So say in an MVVM environment, I'm in a background thread and I'd like to run an update on a ui control. So normally I'd go myButton.Dispatcher.BeginInvoke(blabla) but I don't have access to myButton (because the viewmodel doesn't have access to the view's controls). So what is the normal pattern for doing this?
(I guess there's always binding, but I'd like to know how to do it via the dispatcher)
I usually use Application.Current.Dispatcher
: since Application.Current
is static, you don't need a reference to a control
From Caliburn Micro source code :
public static class Execute
{
private static Action<System.Action> executor = action => action();
/// <summary>
/// Initializes the framework using the current dispatcher.
/// </summary>
public static void InitializeWithDispatcher()
{
#if SILVERLIGHT
var dispatcher = Deployment.Current.Dispatcher;
#else
var dispatcher = Dispatcher.CurrentDispatcher;
#endif
executor = action =>{
if(dispatcher.CheckAccess())
action();
else dispatcher.BeginInvoke(action);
};
}
/// <summary>
/// Executes the action on the UI thread.
/// </summary>
/// <param name="action">The action to execute.</param>
public static void OnUIThread(this System.Action action)
{
executor(action);
}
}
Before using it you'll have to call Execute.InitializeWithDispatcher()
from the UI thread then you can use it like this Execute.OnUIThread(()=>SomeMethod())

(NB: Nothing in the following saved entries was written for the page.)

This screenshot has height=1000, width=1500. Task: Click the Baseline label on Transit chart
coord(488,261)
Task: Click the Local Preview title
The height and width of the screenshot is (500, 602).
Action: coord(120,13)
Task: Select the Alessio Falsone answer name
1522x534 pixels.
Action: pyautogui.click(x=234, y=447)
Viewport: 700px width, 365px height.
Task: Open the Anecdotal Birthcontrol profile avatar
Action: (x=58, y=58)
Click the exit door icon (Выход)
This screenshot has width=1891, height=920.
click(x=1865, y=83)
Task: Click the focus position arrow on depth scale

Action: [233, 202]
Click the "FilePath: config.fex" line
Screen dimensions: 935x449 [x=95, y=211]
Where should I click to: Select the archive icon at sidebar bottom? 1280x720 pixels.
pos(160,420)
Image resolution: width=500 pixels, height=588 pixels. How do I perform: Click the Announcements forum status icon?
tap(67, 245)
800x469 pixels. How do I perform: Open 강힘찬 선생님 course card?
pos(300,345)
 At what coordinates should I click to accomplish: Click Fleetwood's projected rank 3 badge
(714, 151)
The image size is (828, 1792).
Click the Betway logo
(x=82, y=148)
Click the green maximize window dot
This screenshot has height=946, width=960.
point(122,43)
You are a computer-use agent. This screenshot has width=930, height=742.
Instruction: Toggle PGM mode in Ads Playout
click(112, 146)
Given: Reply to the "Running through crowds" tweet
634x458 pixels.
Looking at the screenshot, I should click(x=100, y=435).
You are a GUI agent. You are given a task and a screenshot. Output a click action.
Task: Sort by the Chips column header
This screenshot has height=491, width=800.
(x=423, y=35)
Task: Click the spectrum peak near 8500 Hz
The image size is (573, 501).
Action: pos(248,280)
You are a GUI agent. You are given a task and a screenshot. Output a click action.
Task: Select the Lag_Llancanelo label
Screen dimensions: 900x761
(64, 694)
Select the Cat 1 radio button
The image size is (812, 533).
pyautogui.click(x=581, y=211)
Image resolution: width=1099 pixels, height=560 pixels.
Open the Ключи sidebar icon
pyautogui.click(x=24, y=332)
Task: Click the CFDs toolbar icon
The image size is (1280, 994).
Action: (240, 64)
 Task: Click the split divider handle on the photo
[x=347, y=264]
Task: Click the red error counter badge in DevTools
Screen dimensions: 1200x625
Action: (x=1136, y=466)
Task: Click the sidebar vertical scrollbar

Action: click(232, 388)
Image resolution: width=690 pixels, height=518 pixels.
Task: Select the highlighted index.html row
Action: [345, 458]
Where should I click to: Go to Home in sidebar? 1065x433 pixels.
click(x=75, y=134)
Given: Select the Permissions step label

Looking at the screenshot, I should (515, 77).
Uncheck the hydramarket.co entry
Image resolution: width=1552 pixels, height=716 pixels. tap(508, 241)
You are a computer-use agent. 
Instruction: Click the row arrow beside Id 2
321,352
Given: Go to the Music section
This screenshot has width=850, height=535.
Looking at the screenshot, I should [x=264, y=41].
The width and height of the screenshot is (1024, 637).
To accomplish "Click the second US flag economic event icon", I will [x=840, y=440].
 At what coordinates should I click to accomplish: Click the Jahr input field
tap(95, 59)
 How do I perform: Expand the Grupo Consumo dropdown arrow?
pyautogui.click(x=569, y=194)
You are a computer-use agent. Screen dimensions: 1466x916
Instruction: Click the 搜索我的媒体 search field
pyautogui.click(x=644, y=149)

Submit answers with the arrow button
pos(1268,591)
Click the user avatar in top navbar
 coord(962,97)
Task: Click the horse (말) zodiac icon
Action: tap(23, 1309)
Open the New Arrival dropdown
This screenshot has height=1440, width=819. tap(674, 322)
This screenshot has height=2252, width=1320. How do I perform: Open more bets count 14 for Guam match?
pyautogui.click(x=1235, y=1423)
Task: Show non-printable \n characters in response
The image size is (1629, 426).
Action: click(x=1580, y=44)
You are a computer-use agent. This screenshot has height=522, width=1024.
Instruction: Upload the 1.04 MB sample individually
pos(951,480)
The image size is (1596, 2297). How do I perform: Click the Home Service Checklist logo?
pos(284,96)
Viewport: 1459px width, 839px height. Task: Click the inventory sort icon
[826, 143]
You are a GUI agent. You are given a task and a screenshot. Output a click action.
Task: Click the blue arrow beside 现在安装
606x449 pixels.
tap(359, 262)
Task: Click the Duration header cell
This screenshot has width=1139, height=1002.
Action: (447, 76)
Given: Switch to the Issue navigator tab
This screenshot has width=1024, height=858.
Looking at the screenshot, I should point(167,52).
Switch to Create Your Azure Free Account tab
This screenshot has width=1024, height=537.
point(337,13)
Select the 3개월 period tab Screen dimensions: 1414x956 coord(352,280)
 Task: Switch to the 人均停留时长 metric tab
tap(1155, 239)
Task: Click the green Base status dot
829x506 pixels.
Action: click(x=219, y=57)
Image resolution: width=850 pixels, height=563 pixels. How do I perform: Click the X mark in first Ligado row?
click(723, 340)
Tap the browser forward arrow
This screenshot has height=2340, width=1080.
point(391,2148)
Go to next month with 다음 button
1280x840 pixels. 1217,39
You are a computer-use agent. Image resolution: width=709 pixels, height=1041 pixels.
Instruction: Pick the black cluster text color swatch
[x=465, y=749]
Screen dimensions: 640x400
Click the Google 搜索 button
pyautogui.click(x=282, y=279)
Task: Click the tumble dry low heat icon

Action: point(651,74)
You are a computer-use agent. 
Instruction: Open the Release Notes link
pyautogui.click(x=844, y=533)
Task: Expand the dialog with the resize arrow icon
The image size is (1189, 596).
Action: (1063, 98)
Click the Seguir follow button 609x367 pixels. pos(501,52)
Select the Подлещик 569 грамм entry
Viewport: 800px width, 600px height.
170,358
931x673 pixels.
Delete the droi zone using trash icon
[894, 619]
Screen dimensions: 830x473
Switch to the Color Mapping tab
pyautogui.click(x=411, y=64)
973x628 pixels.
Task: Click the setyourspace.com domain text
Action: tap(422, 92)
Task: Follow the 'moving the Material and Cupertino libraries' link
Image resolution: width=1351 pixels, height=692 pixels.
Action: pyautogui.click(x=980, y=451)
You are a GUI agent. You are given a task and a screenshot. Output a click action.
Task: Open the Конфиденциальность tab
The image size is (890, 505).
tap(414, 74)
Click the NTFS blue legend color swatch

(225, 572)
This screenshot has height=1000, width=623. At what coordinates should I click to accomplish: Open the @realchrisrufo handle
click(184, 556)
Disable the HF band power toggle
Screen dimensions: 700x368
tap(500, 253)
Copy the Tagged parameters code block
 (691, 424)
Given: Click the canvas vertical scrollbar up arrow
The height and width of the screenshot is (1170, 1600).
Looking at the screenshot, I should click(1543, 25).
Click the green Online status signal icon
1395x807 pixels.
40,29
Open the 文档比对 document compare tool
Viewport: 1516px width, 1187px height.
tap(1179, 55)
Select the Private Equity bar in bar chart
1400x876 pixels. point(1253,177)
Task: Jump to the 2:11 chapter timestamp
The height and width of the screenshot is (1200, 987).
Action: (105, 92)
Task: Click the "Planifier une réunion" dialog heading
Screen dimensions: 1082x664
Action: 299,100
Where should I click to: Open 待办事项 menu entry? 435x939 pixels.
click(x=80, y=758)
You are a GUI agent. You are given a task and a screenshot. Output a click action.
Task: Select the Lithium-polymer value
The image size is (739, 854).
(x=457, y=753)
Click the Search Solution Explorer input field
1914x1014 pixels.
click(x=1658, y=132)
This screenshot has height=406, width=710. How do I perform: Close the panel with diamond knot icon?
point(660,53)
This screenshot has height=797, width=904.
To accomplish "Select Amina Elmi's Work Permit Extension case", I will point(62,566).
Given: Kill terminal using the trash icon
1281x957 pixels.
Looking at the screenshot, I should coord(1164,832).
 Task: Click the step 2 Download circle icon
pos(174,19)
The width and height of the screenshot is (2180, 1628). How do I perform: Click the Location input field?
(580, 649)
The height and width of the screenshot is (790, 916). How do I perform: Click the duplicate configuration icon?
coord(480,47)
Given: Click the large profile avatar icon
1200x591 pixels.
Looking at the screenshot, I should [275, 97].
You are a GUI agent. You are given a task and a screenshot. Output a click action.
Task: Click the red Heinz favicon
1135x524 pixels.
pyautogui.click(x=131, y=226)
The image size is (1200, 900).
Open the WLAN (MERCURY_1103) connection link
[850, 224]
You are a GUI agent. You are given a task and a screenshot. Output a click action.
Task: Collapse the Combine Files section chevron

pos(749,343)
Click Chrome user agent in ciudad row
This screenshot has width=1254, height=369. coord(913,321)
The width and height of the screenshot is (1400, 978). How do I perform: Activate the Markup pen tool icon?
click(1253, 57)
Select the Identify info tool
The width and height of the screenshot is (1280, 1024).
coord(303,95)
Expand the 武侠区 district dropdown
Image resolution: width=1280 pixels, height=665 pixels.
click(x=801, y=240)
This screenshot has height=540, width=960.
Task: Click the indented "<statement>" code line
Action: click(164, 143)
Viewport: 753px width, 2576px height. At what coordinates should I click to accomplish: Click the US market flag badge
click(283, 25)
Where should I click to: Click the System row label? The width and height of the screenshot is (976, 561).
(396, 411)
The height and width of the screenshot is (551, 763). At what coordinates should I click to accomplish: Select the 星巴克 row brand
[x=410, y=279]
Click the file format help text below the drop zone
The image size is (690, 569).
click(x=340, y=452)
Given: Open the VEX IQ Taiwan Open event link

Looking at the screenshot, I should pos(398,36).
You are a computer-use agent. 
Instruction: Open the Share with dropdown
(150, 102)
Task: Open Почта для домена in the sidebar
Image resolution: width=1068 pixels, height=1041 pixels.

I tend to have my ViewModels inherit from DependencyObject and ensure that they are constructed on the UI thread, which poises them perfectly to handle this situation - they have a Dispatcher
property that corresponds to the UI thread's dispatcher. Then, you don't need to pollute your view with the ViewModel's implementation details.
Some other pluses:
- Unit testability: you can unit test these without a running application (rather than relying on
Application.Current.Dispatcher
)
- Loose coupling between View & ViewModel
- You can define dependency properties on your ViewModel and write no code to update the view as those properties change.
The ViewModelBase of Catel has a Dispatcher property that you can use.
You could raise an event on your View Model (perhaps using a naming convention to indicate it's going to be raised from a non-UI thread - e.g. NotifyProgressChangedAsync). Then your View whom is attached to the event can deal with the dispatcher appropriately.
Or, you could pass a delegate to a synchronizing function to your View Model (from your View).
Pass the UI thread's dispatcher to the ViewModel's constructor and store it in the VM.
Take note that each thread may have its own dispatcher. You are going to need the UI thread's!